> What you are asked to do: Please rewrite the paragraph beginning "The survey – called the Connected Home Report" from the smart-device survey article below as a short bulleted list that keeps its main figures.

UK consumers are increasingly turning to smart devices to help them cope with the cost of living crisis.

This is according to a survey published this week by trade association TechUK in partnership with research firm GfK, which found that concern about climate change is also encouraging people to switch to kit that supports more energy efficient usage.

The survey – called the Connected Home Report – found that ownership of devices like smart thermostats, plugs and lighting is up to 27 percent this year from 20 percent in 2020. Smart appliances like washing machines and fridges saw ownership increase to 11 percent from 8 percent.


“The high levels of consumer interest in using connected home devices to improve their energy efficiency is not a surprise. It comes in part as a consequence of increasing public focus on sustainability and the need to transition to net zero, and of course, it’s also a response to increasing concerns around energy prices and the cost of living,” said Matthew Evans, director for markets at TechUK, in a statement.

Somewhat ironically, the survey found that consumers are prepared to pay a premium for smart devices that can save them money.

“Approximately 45 percent of consumers report that they would be willing to pay at least a little bit more for a smart product over an equivalent non-smart product, which in part is driving the overall higher unit values,” said Trevor Godman, divisional director at GfK.

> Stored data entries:
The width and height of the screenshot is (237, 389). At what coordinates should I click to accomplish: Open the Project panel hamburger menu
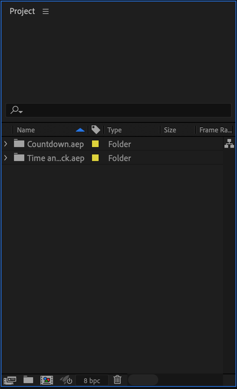(46, 11)
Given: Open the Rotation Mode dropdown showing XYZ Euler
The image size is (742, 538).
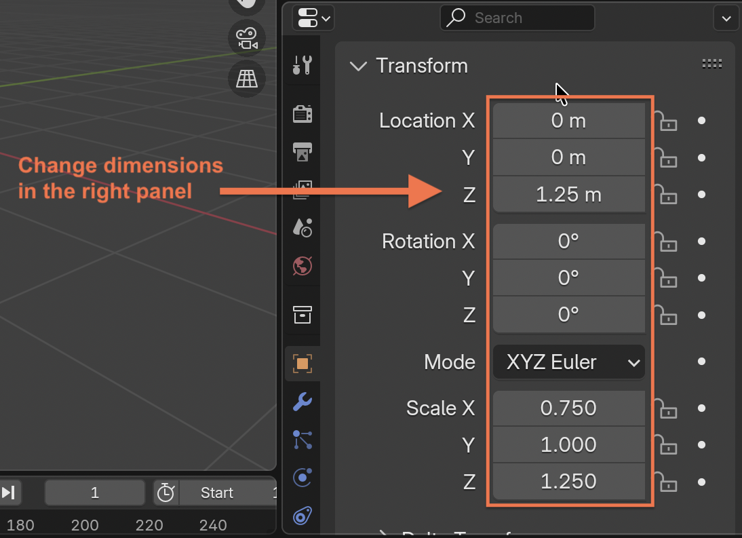Looking at the screenshot, I should [x=568, y=362].
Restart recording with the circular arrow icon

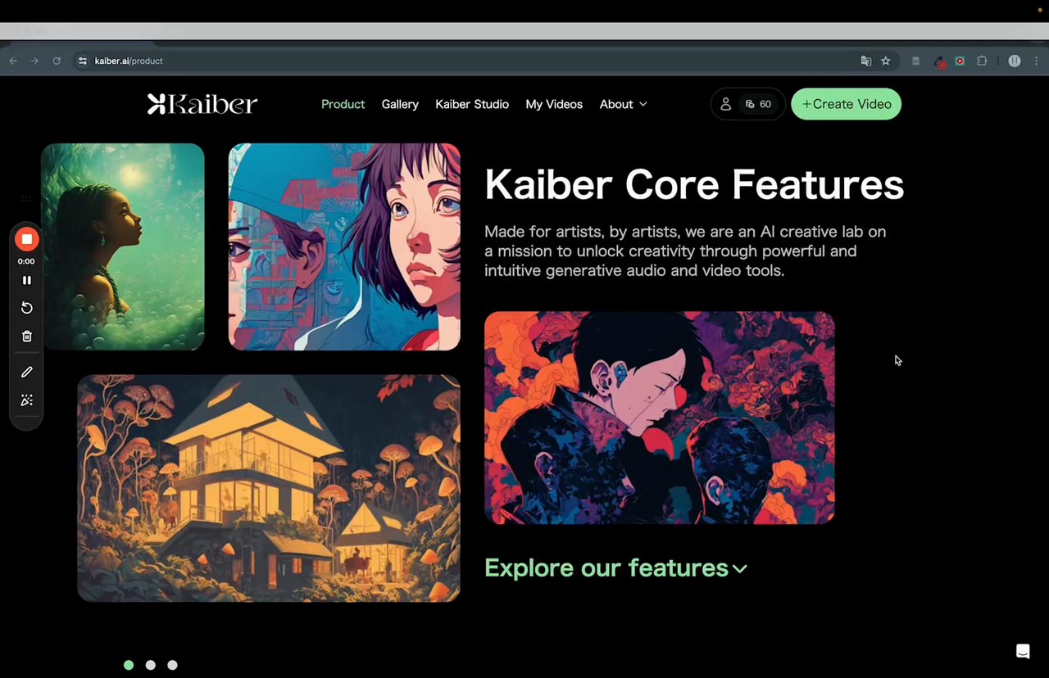tap(26, 308)
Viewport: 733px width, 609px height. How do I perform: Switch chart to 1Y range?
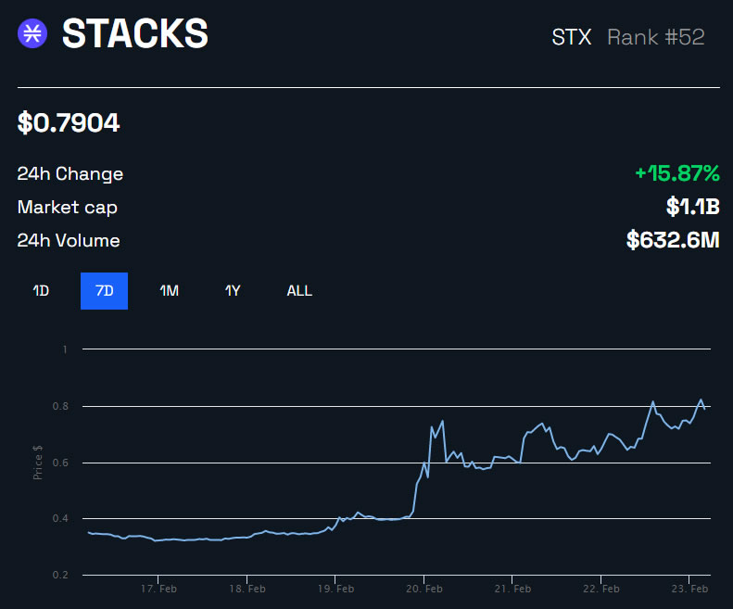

> Finished exercise:
- Survey name: the Connected Home Report
- Smart thermostats, plugs and lighting: ownership up to 27 percent this year, from 20 percent in 2020
- Smart appliances such as washing machines and fridges: ownership up to 11 percent, from 8 percent